View on GitHub

vlainic.github.io

My GitHub blog: things you might be interested, and probably not...

[E.1] AML - Reinforcement Learning assignment typos

I would like to start a new blog series - education [E], as I am still in the process of re-qualification from “pure science” to “data science”.

A few months ago I have finished the fourth course on Coursera in a row from Advanced Machine Learning specialization - Practical Reinforcement Learning.

I will copy my review of the course (mark 5/5): “This is my fourth AML course, and for now I would say it is the best one. It connects lectures and practice in the best way. On the other hand, there are mistakes all around, as it is beta-version. In my opinion, it is not fair to put the beta-version course into paid specialization.”

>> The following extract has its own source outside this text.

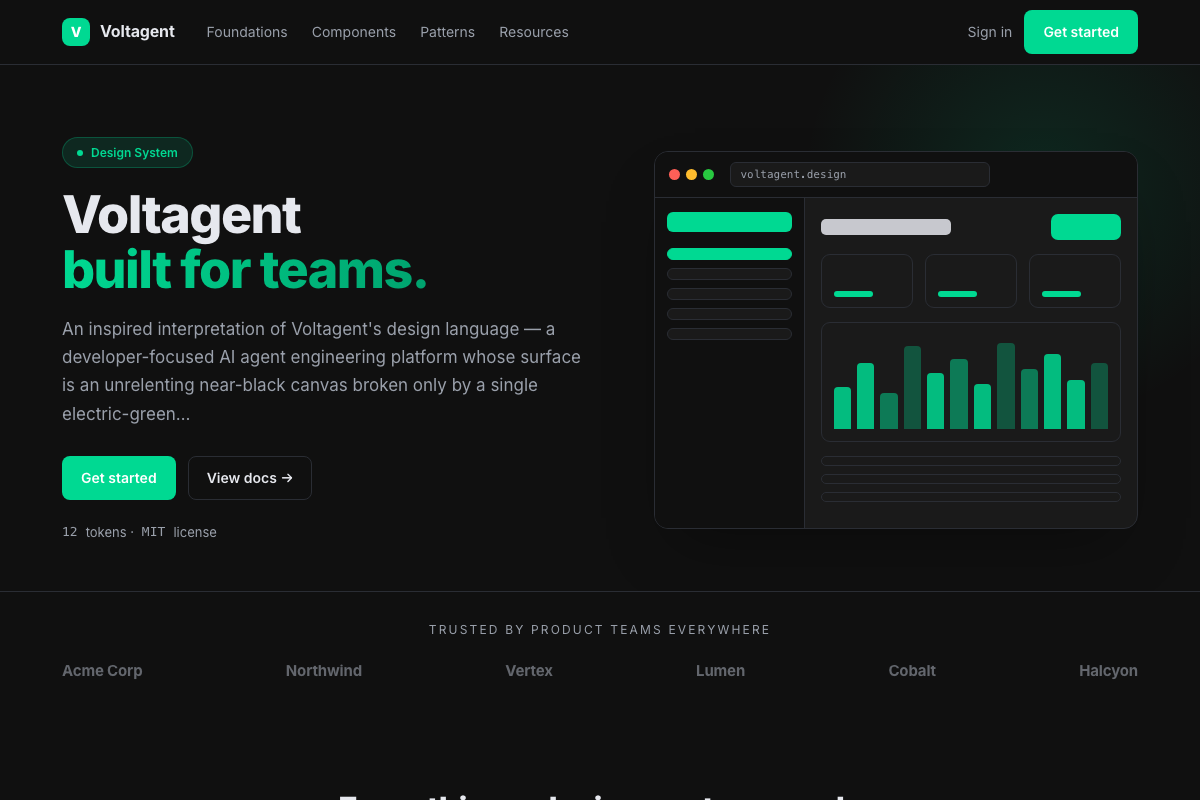Click the green dot in mock browser window
The height and width of the screenshot is (800, 1200).
[709, 175]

Yes, you read it right - it is the beta-version. Hence, a few practical tasks (or assignments), had some mistakes where they should not be, i.e. in the part of the code that should not be changed by the student. I will list all of them here and try to make somebodies life easier :)

Week 1 / Assignment 1 - “OpenAI Gym”:

There is a wrong hint: Hint: your action at each step should depend either on t or on s. One should only use t!!!

Week 6 / Assignment 8 - “Bandirs & exploration”:

Change 1 - class BernoulliBandit:

class BernoulliBandit:

def pull(self, action):

line

if np.random.random() > self._probs[action]:

changed to:

if np.any(np.random.random() > self._probs[action]):

i.e. the condition is put under np.any().

Change 2 - def plot_regret:

def plot_regret(scores):

line

plt.legend([agent.name for agent in scores])

changed to

plt.legend([agent for agent in scores])

i.e. agent.name is changed to solely agent.

Change 3 - submission:

Instead of submit_bandits, make new function submit_bandits2 in submit.py:

def submit_bandits2(agents, scores, email, token):
    epsilon_greedy_agent = None
    ucb_agent = None
    thompson_sampling_agent = None
    for agent in agents:
        if "EpsilonGreedyAgent" in agent.name:
            epsilon_greedy_agent = agent.name
        if "UCBAgent" in agent.name:
            ucb_agent = agent.name
        if "ThompsonSamplingAgent" in agent.name:
            thompson_sampling_agent = agent.name
    assert epsilon_greedy_agent is not None
    assert ucb_agent is not None
    assert thompson_sampling_agent is not None
    grader = grading.Grader("VL9tBt7zEeewFg5wtLgZkA")
    grader.set_answer("YQLYE", (int(scores[epsilon_greedy_agent][int(1e4) - 1]) - int(scores[epsilon_greedy_agent[int(5e3) - 1])))
    grader.set_answer("FCHOZ", (int(scores[epsilon_greedy_agent][int(1e4) - 1]) - int(scores[ucb_agent][int(1e4) - 1])))
    grader.set_answer("0JWHl", (int(scores[epsilon_greedy_agent][int(5e3) - 1]) - int(scores[ucb_agent][int(5e3) - 1])))
    grader.set_answer("4rH5M", (int(scores[epsilon_greedy_agent][int(1e4) - 1]) - int(scores[thompson_sampling_agent][int(1e4) - 1])))
    grader.set_answer("TvOqm", (int(scores[epsilon_greedy_agent][int(5e3) - 1]) - int(scores[thompson_sampling_agent][int(5e3) - 1])))
    grader.submit(email, token)

Week 6 / Assignment 9 - “MCTS”:

class WithSnapshots(Wrapper):

def load_snapshot(self,snapshot):

line

self.render(close=True) # close popup windows since we can’t load into them

changed to

self.close()


I hope somebody will find this helpful and please let me know if you think that something else should be here.

The original post is on SteemIT, but I abondened that platform few weeks ago.